§ Data extract

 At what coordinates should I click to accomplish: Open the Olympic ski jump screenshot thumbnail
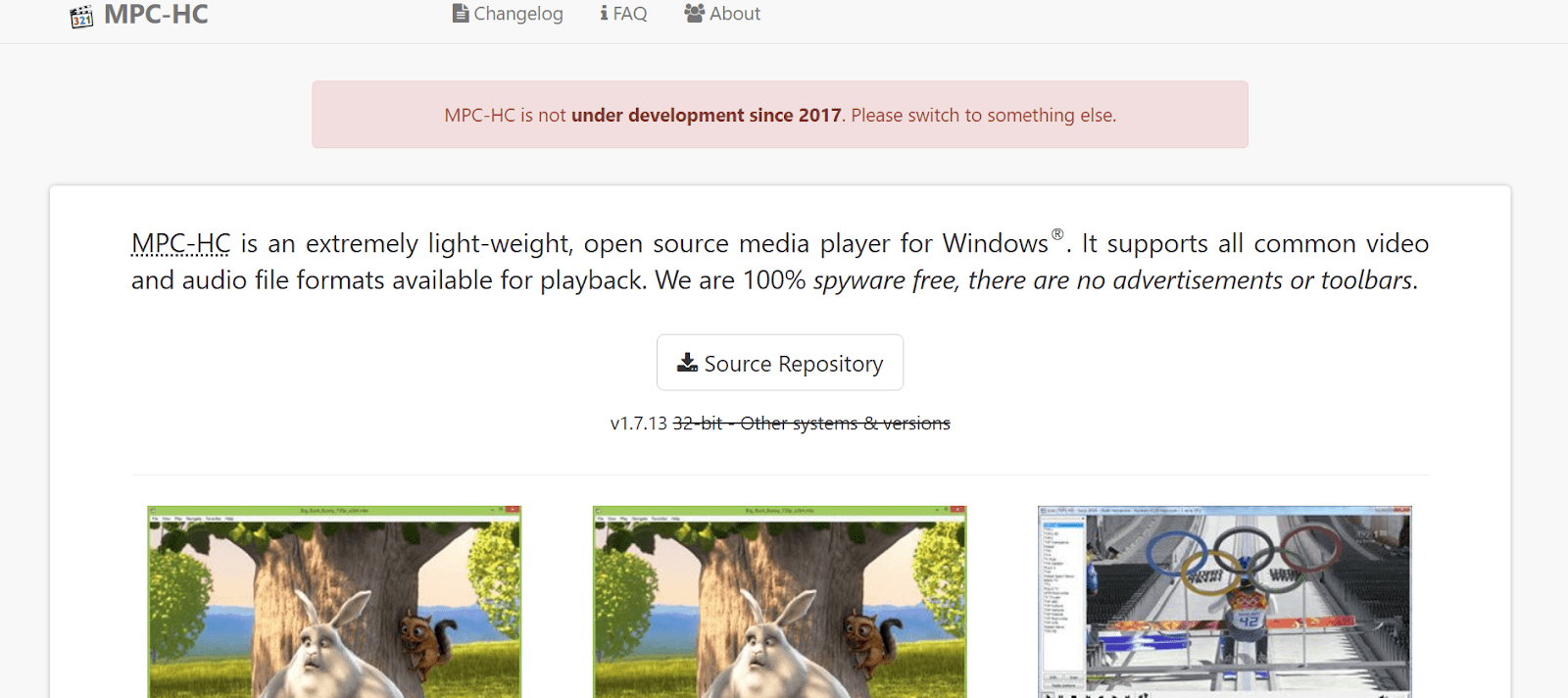(x=1224, y=602)
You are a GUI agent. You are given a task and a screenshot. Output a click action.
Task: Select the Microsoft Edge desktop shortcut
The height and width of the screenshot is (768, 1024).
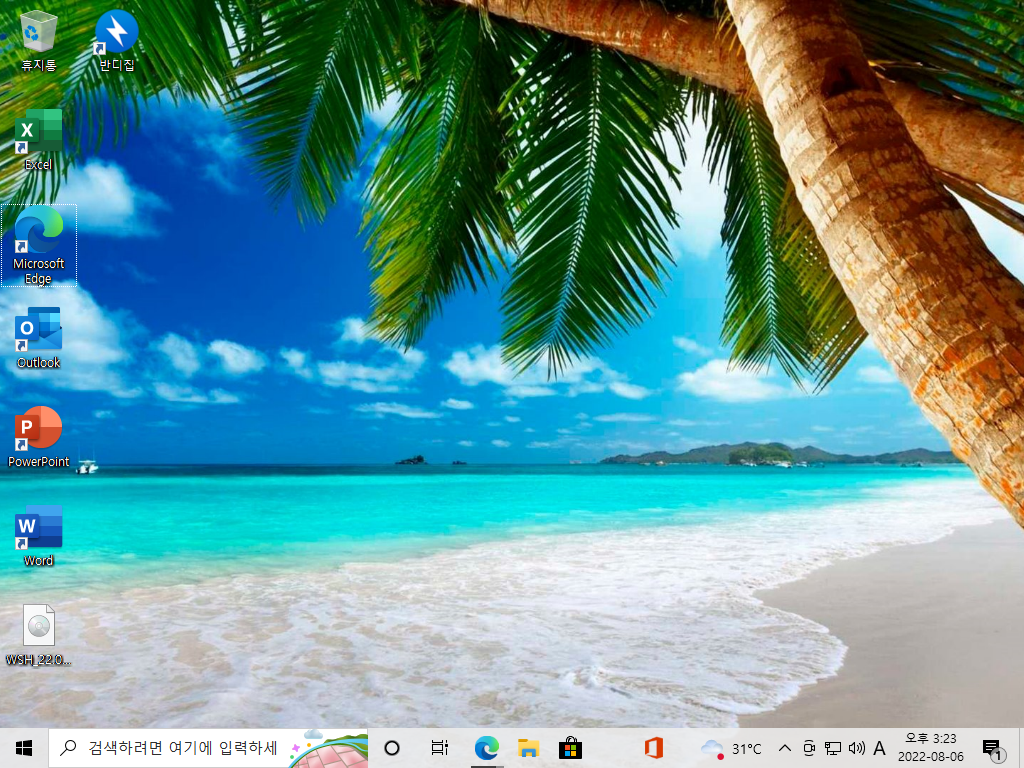coord(39,245)
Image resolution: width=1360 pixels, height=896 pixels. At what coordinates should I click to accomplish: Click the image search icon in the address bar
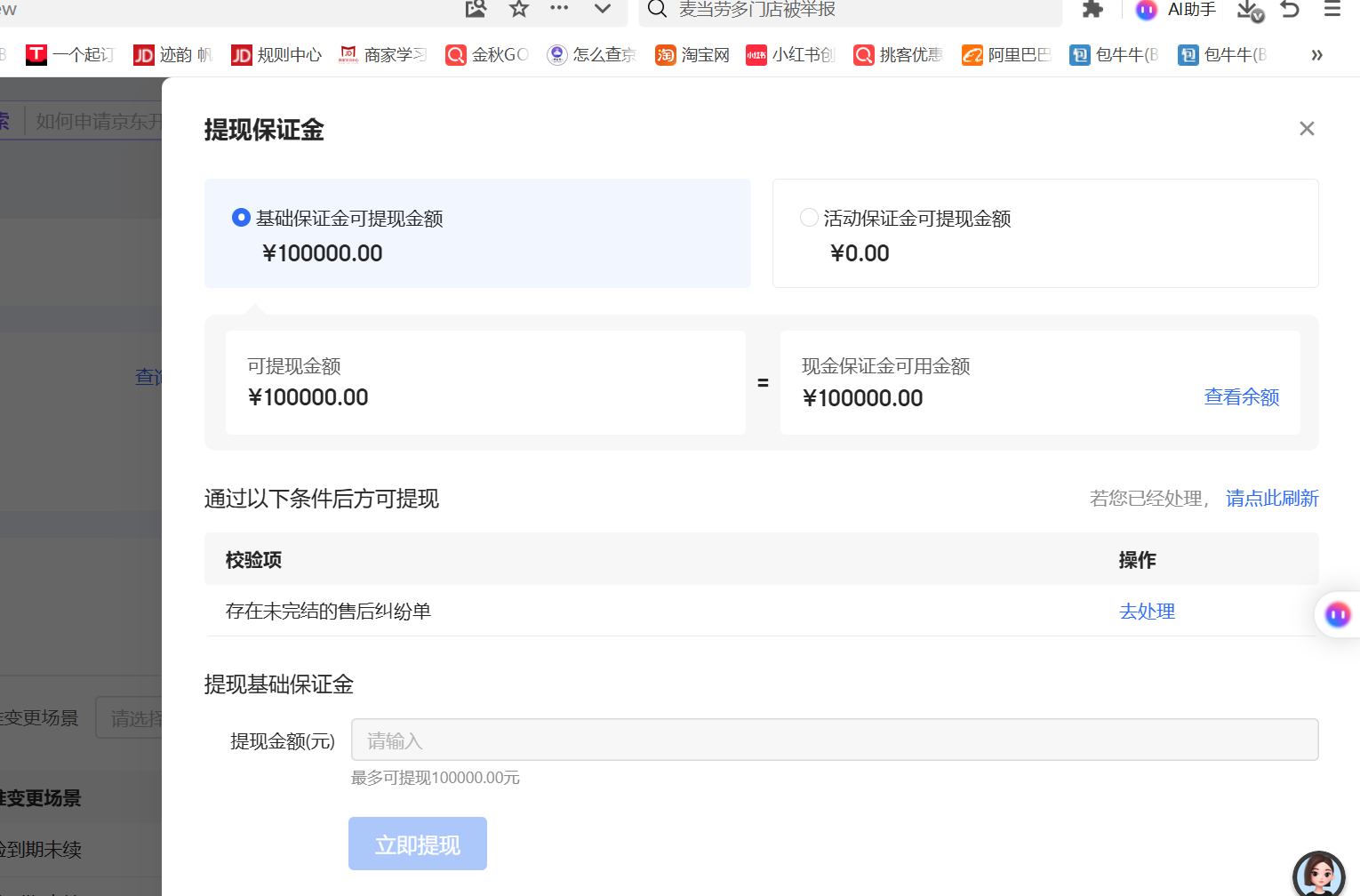tap(476, 9)
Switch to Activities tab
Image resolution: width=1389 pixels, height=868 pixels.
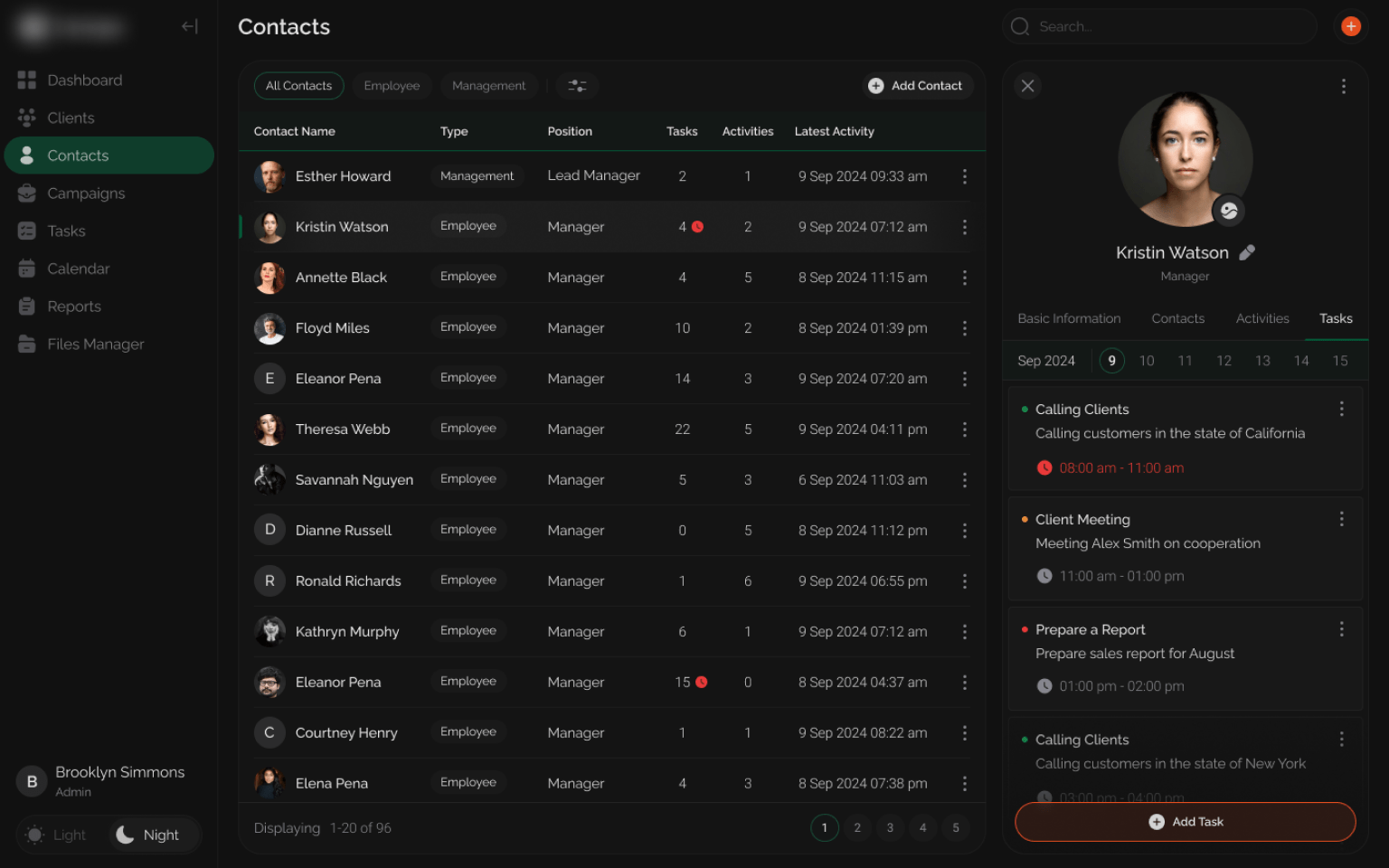(1262, 318)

§ What the task requires
Put each line of the data above into a Markdown table with the columns Row and Line, numbering the rows in order and skipping any blank lines. Leave the pictures out of the table.

§ Result of this exercise
| Row | Line |
|---|---|
| 1 |  At what coordinates should I click to accomplish: Open the Olympic ski jump screenshot thumbnail |
| 2 | (x=1224, y=602) |
| 3 | You are a GUI agent. You are given a task and a screenshot. Output a click action. |
| 4 | Task: Select the Microsoft Edge desktop shortcut |
| 5 | The height and width of the screenshot is (768, 1024). |
| 6 | coord(39,245) |
| 7 | Image resolution: width=1360 pixels, height=896 pixels. At what coordinates should I click to accomplish: Click the image search icon in the address bar |
| 8 | tap(476, 9) |
| 9 | Switch to Activities tab |
| 10 | Image resolution: width=1389 pixels, height=868 pixels. |
| 11 | (1262, 318) |